▶ _Exercise_: What lines of the material below include the string "Chapel"? Copy all of them.

▬▬▬

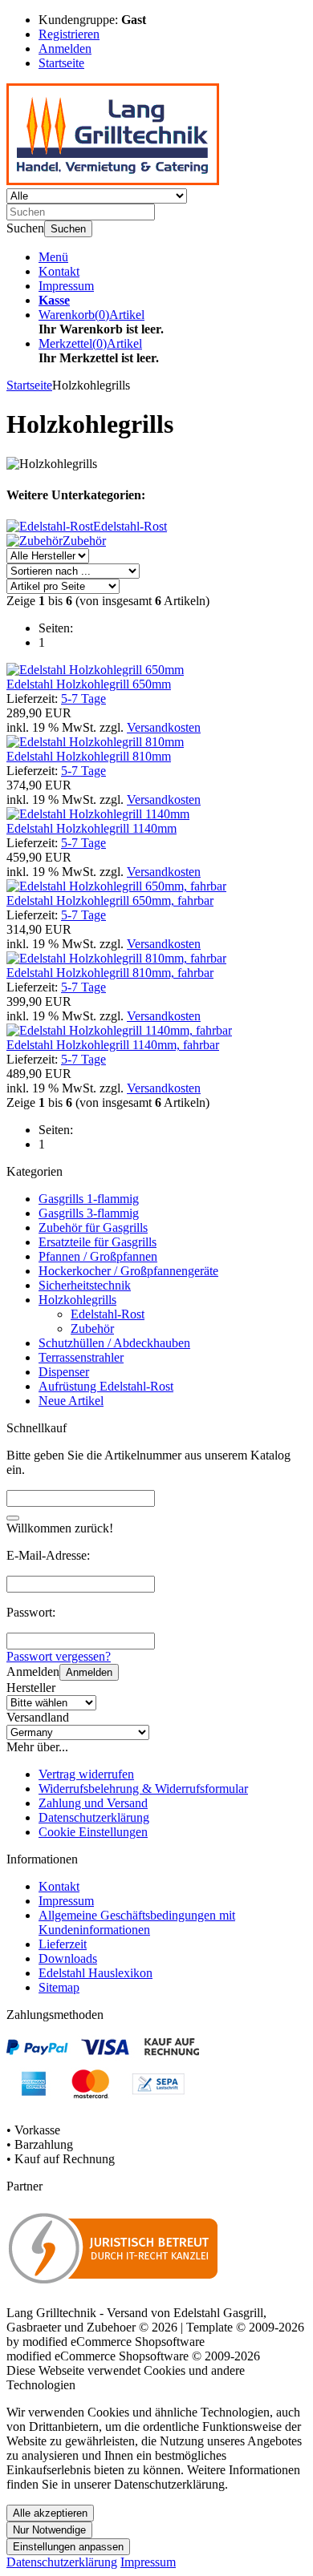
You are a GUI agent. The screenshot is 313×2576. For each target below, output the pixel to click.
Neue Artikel (71, 1400)
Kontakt (59, 271)
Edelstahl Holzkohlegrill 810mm (88, 756)
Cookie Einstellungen (93, 1832)
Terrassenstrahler (81, 1357)
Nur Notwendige (49, 2530)
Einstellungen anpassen (68, 2547)
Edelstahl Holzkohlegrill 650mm (88, 684)
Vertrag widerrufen (86, 1774)
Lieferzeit (63, 1944)
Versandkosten (164, 727)
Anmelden (89, 1672)
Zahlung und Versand (93, 1803)
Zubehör (92, 1328)
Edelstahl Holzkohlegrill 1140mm (91, 828)
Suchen (68, 229)
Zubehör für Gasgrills (93, 1227)
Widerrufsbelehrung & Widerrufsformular (143, 1788)
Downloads (68, 1958)
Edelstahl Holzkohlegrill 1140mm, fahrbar (112, 1045)
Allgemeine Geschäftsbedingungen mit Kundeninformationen (137, 1922)
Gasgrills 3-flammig (89, 1213)
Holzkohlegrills (77, 1299)
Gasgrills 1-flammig (89, 1198)
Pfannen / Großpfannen (98, 1256)
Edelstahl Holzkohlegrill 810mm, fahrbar (109, 972)
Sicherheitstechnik (85, 1285)
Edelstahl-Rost (107, 1314)
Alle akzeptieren (50, 2513)
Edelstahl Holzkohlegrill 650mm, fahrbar (109, 900)
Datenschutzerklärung (94, 1817)
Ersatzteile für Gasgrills (97, 1242)
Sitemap (59, 1987)
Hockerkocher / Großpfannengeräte (128, 1271)
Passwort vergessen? (58, 1656)
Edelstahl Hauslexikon (95, 1973)
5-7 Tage (83, 698)
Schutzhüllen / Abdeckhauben (114, 1343)
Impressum (66, 286)
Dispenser (64, 1372)
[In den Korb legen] (12, 1518)
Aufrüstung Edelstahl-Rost (106, 1386)
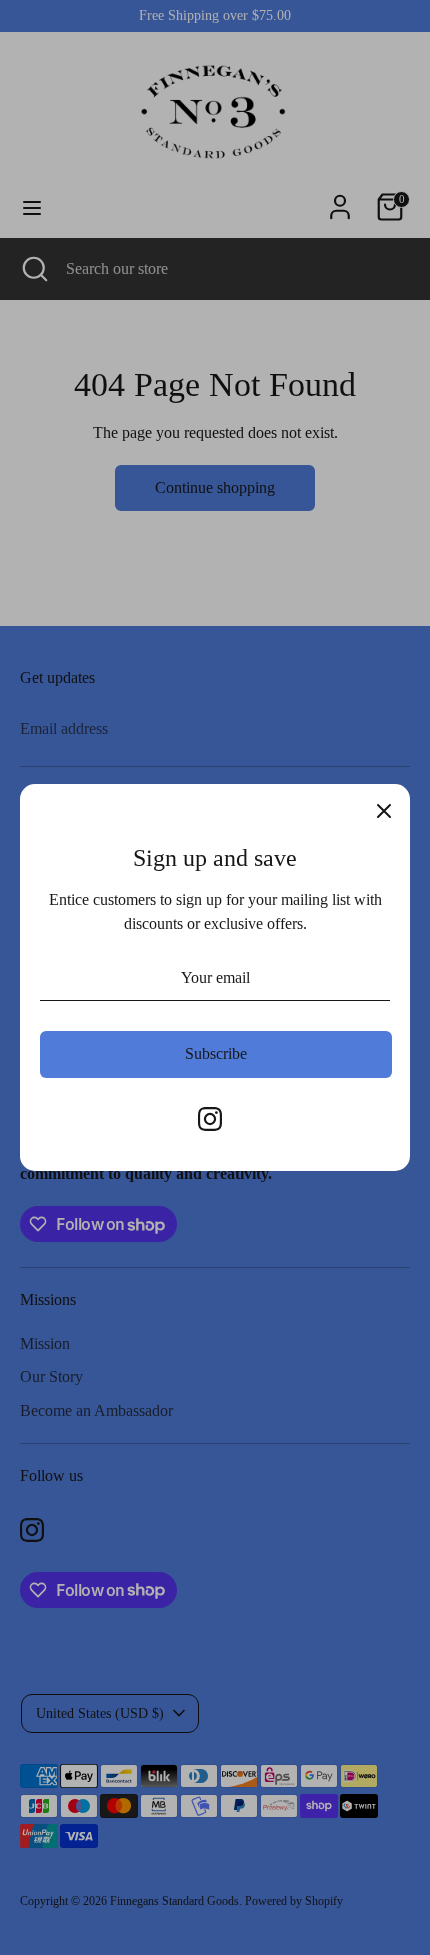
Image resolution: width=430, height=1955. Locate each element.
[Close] (384, 810)
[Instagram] (210, 1119)
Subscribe (216, 1053)
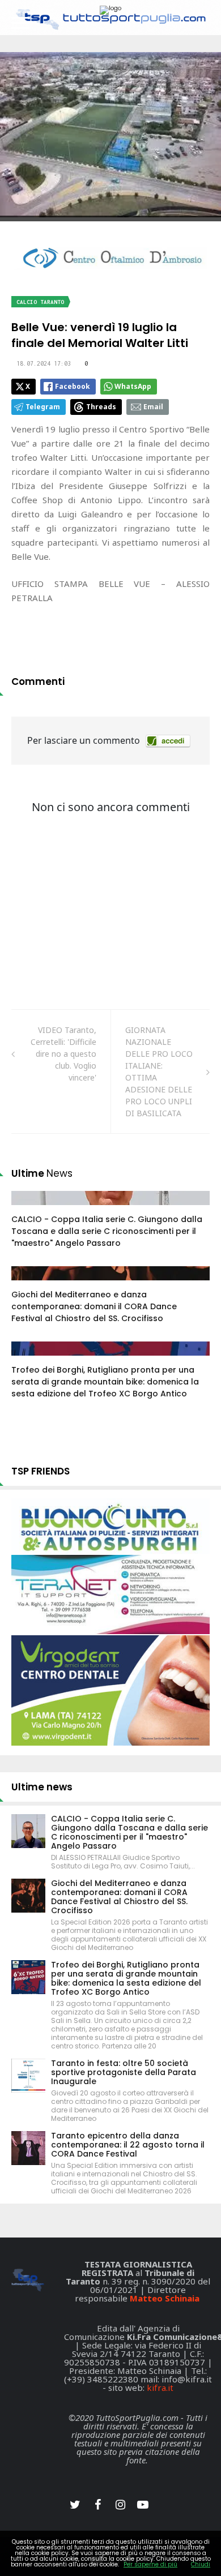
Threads (101, 407)
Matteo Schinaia (164, 2298)
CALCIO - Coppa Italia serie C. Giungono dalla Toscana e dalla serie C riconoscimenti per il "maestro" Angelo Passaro (106, 1231)
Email (153, 407)
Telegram (43, 407)
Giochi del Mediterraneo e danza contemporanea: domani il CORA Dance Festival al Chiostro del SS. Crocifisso (94, 1306)
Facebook (72, 386)
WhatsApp (132, 386)
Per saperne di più (150, 2564)
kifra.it (160, 2387)
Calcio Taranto (40, 302)
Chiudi (200, 2564)
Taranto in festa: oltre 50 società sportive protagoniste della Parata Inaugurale (123, 2072)
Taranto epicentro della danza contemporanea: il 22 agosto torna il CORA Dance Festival (128, 2144)
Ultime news (42, 1787)
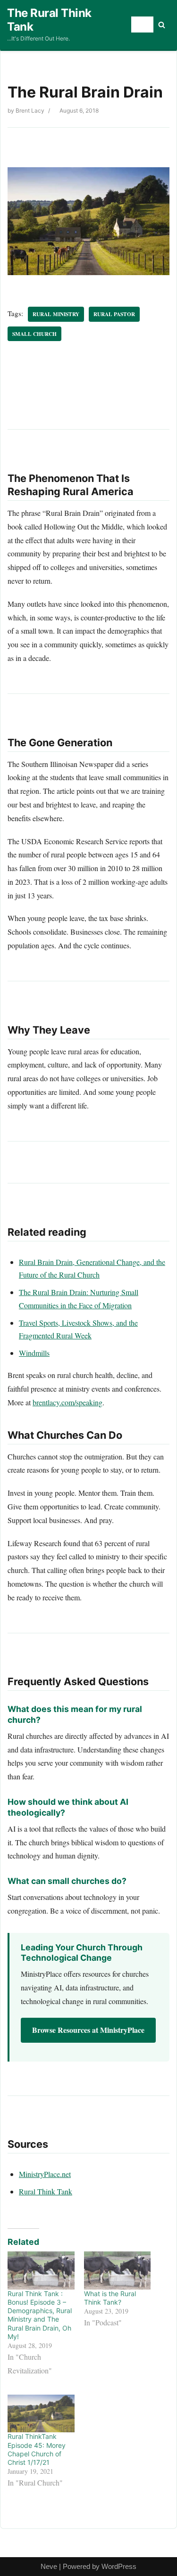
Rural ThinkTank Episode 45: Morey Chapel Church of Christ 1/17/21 (37, 2449)
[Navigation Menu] (142, 24)
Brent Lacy (30, 110)
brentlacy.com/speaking (67, 1402)
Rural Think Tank (45, 2191)
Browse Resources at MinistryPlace (88, 2029)
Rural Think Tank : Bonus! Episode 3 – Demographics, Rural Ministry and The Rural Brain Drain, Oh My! (40, 2315)
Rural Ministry (56, 314)
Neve (49, 2566)
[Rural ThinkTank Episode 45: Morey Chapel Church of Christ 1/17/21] (41, 2414)
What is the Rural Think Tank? (110, 2298)
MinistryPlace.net (45, 2174)
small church (34, 334)
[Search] (161, 24)
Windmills (34, 1353)
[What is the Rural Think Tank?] (117, 2270)
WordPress (118, 2566)
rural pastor (114, 314)
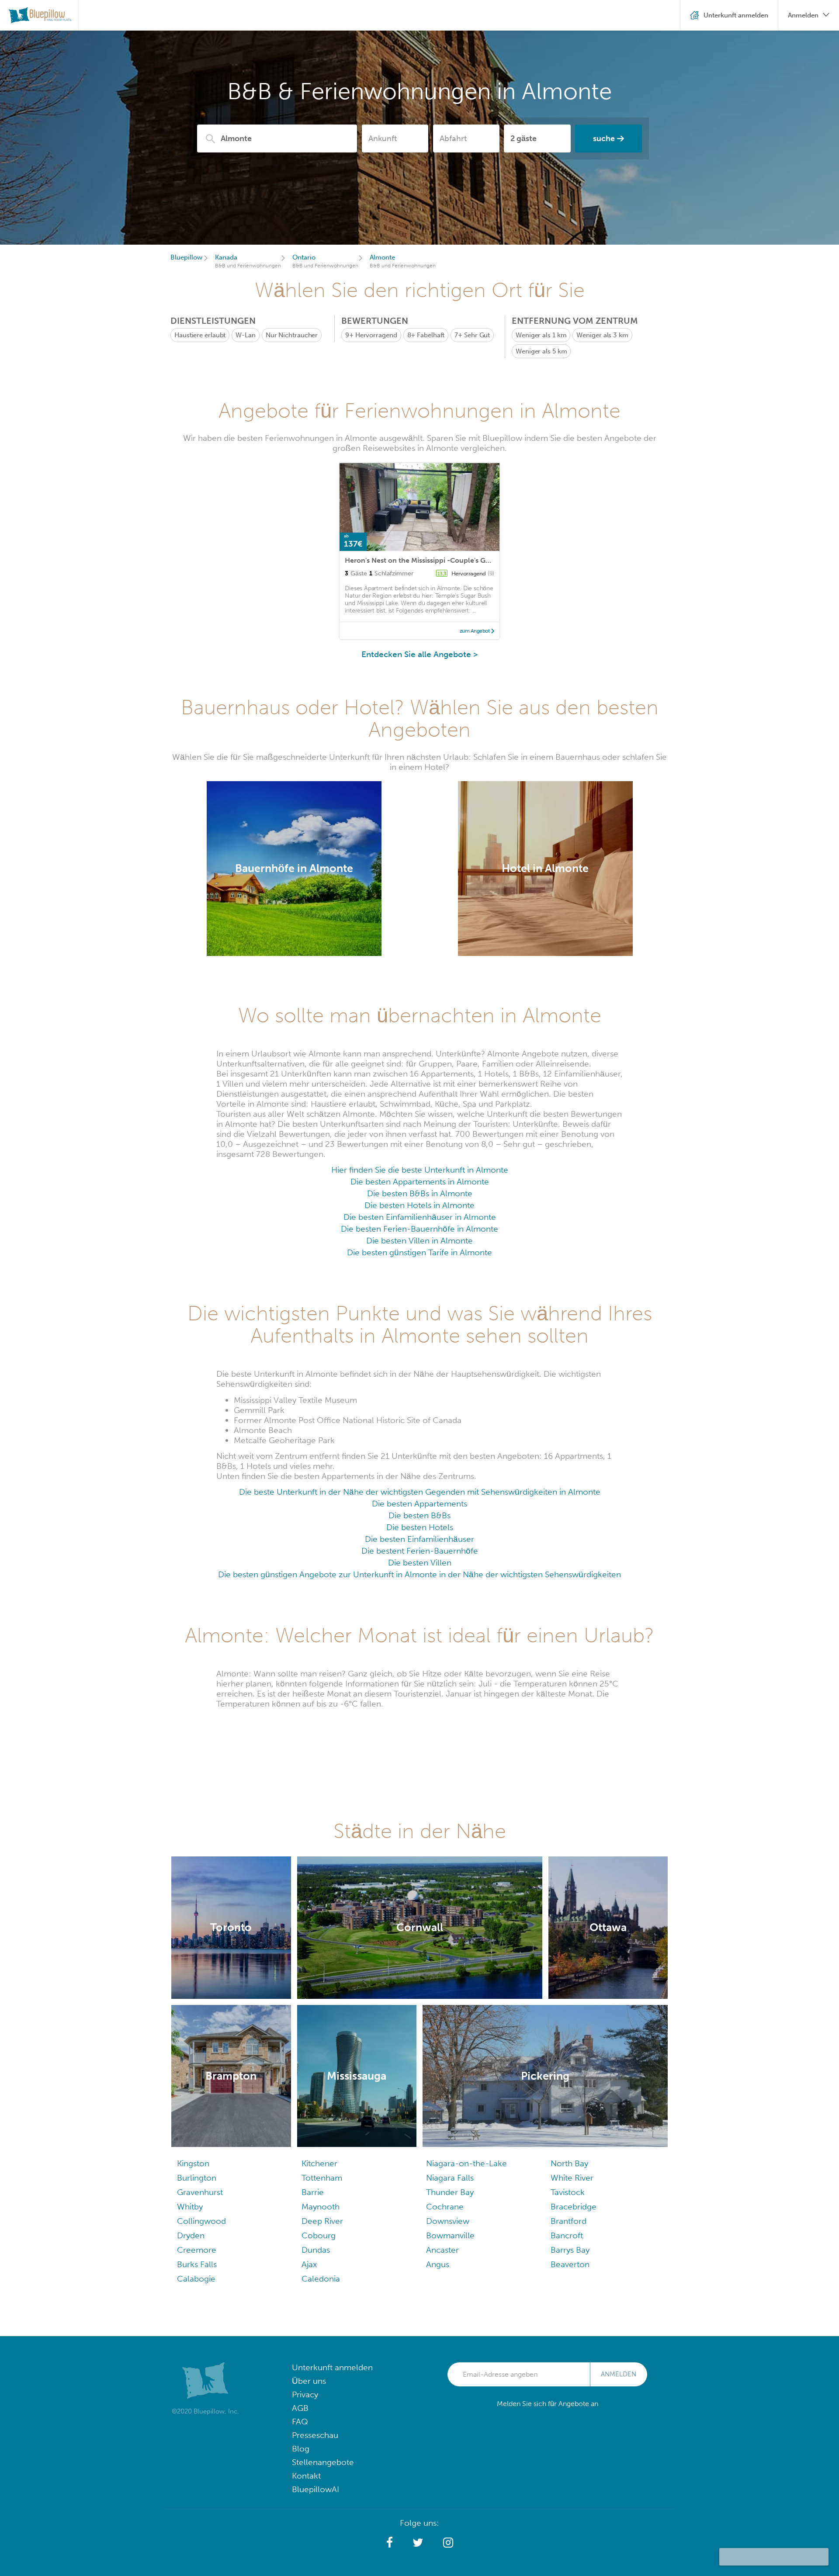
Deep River (322, 2221)
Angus (437, 2264)
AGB (300, 2408)
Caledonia (321, 2279)
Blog (300, 2449)
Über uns (309, 2381)
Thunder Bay (450, 2192)
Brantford (568, 2221)
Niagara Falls (450, 2178)
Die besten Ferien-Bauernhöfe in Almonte (419, 1229)
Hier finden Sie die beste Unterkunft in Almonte (419, 1170)
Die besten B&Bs (419, 1515)
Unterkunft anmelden (332, 2367)
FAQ (300, 2422)
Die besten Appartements (419, 1504)
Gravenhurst (200, 2192)
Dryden (191, 2235)
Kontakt (306, 2476)
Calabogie (196, 2279)
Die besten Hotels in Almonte (419, 1205)
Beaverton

▬▬▬

▶ _Result_:
Rural ThinkTank Episode 45: Morey Chapel Church of Christ 1/17/21 (37, 2449)
[Rural ThinkTank Episode 45: Morey Chapel Church of Christ 1/17/21] (41, 2414)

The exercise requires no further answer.